Work order 1: Set down the part of the passage about saving for a home, starting at "And of course, prices" and ending at "all over them.", word for word.

Passage for review:
■ ■ ■ ■ ■

As you know, FruGuy and I have recently begun saving for a deposit to buy a home. We aren’t in any rush, but seeing as we’d like to buy somewhere eventually (as in, maybe 3-4 years from now), we decided to start saving now, so we can do it gradually.

But of course, that doesn’t mean I’m not totally obsessed with stopping at every single real estate office I pass to check out what’s available now, and get completely psyched when I see something nice within our (currently non-existent) price-range. You know how it is.

And of course, prices are getting visibly lower in London, thanks to the credit crunch. See? My mum was right: every cloud does have its silver lining.  In our neighbourhood, right now, for a 2 bed flat with private outdoor space, you’d be looking at about £280,000-£320,000.  I’m not sure how much lower they will get in our neighbourhood, but you do get the odd little gem that is going for an absolute song.  And they’ve got repossession written all over them.

I was reading an article in The Times a couple of days ago, about the associated guilt of buying a home at a knock-down price after or just prior to repossession. The author, Tom Ford, was lucky enough to purchase a beautiful home in his and his wife’s dream neighbourhood that was originally on the market for just under £700,000. They ended up buying it for £460,000.  Um, bargain much?

■ ■ ■ ■ ■

Data under study:
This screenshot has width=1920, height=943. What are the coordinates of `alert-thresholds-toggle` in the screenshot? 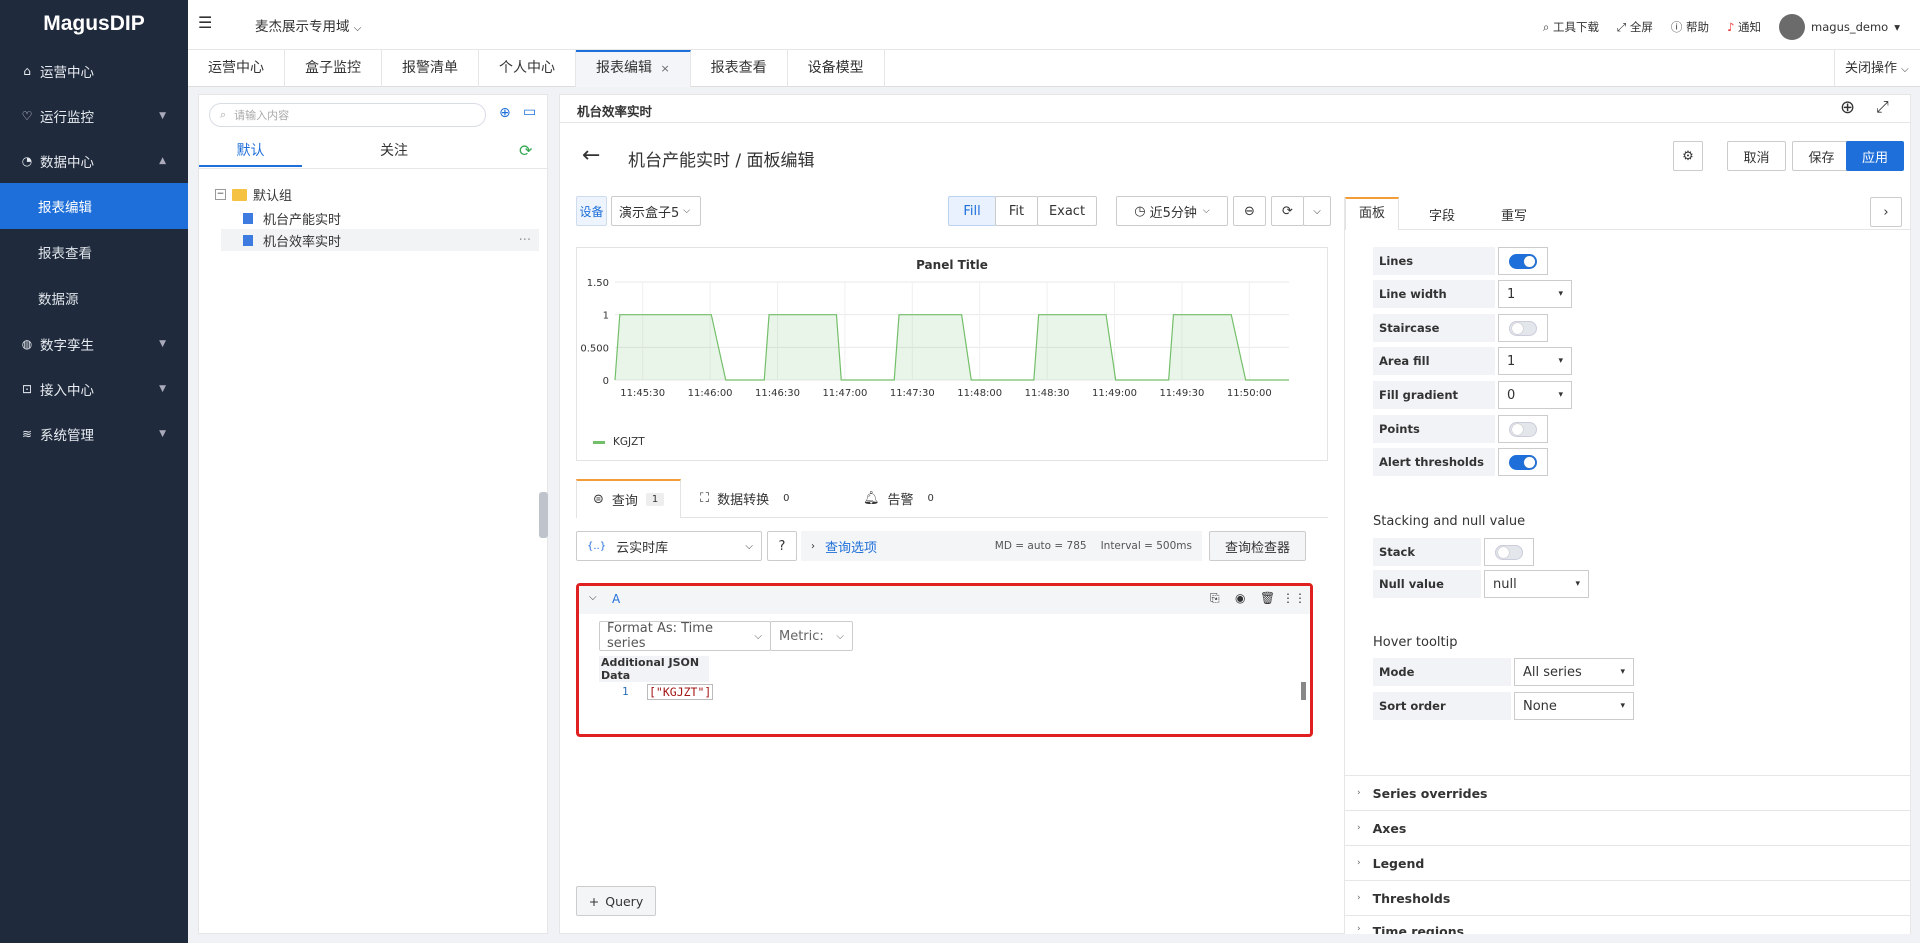 It's located at (1523, 462).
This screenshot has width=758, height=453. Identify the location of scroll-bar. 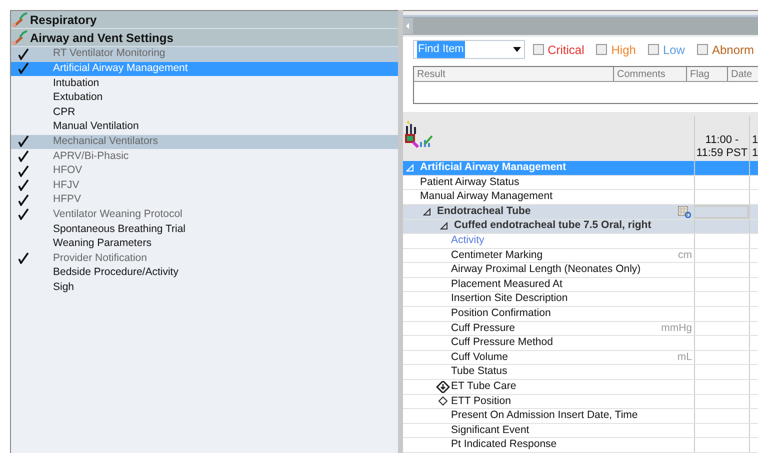
(580, 25).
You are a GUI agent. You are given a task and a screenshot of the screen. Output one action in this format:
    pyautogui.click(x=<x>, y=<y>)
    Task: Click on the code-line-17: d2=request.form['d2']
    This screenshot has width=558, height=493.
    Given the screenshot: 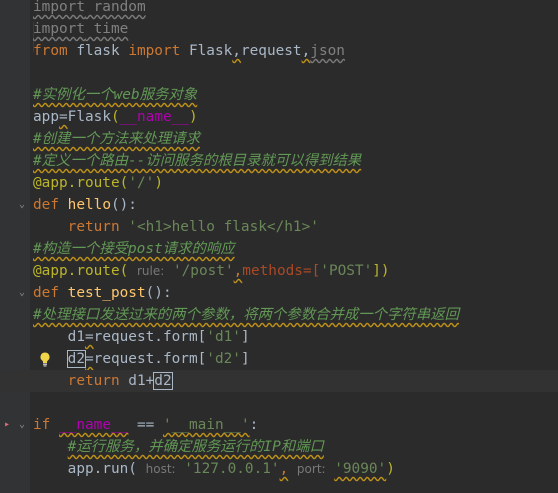 What is the action you would take?
    pyautogui.click(x=279, y=359)
    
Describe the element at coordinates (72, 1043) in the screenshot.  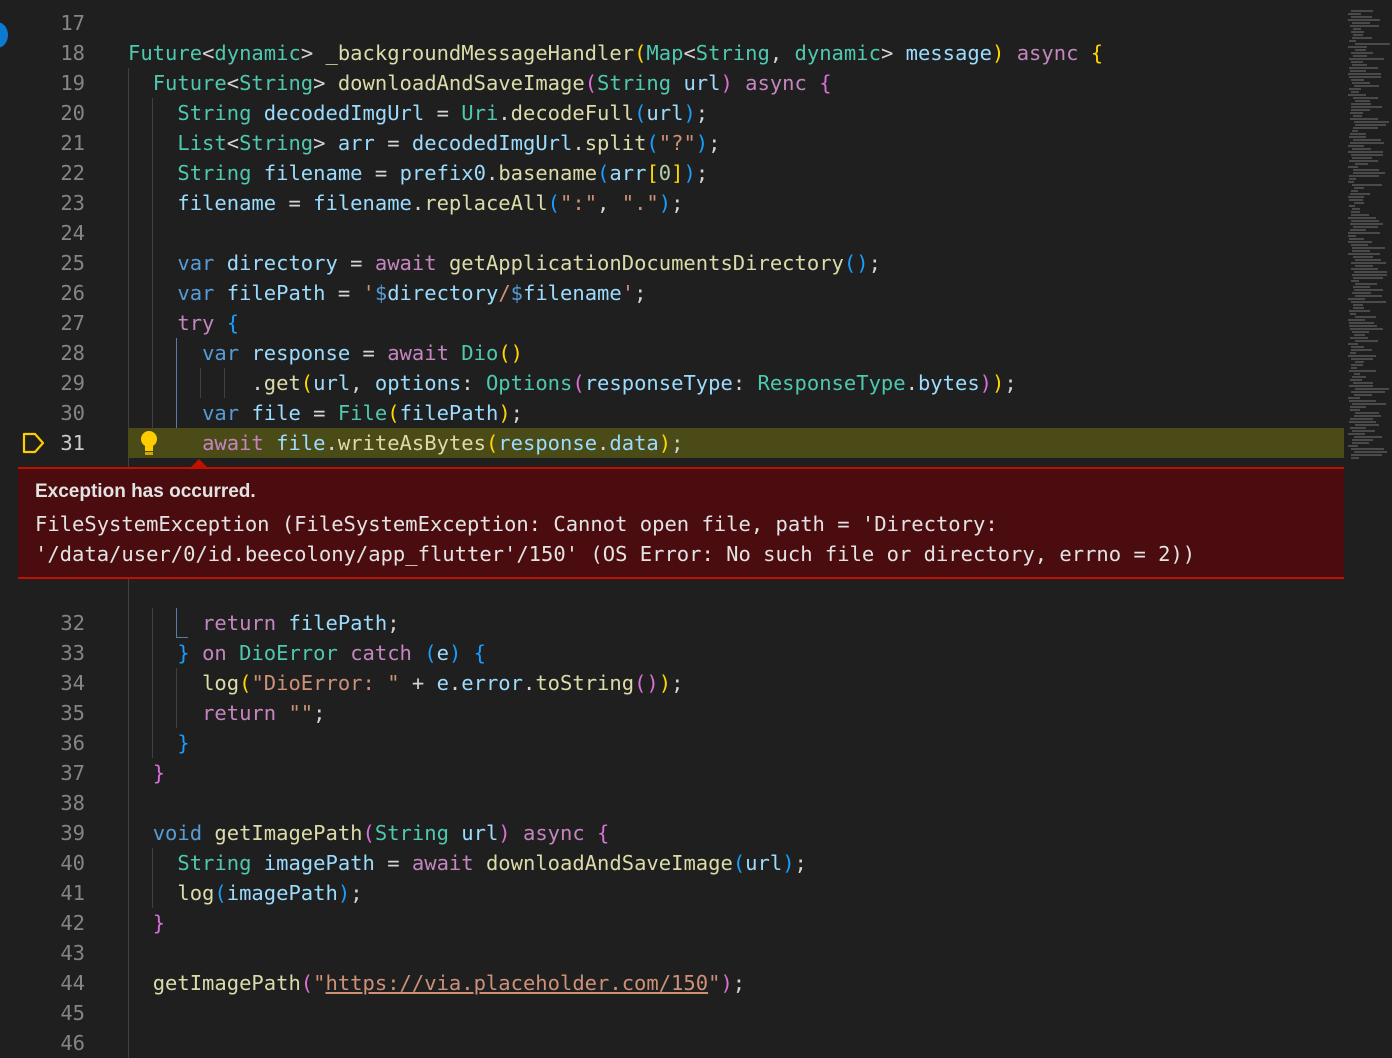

■ ■ ■ ■ ■

Work order 2: From the rows, extract the lines starting at the line that contains "You are a GUI" and ending at the line that contains "This screenshot has width=558, height=493.", and repeat them word for word.

Result 1:
And of course, prices are getting visibly lower in London, thanks to the credit crunch. See? My mum was right: every cloud does have its silver lining.  In our neighbourhood, right now, for a 2 bed flat with private outdoor space, you’d be looking at about £280,000-£320,000.  I’m not sure how much lower they will get in our neighbourhood, but you do get the odd little gem that is going for an absolute song.  And they’ve got repossession written all over them.

Result 2:
You are a GUI agent. You are given a task and a screenshot of the screen. Output one action in this format:
    pyautogui.click(x=<x>, y=<y>)
    Task: Click on the code-line-17: d2=request.form['d2']
    This screenshot has width=558, height=493.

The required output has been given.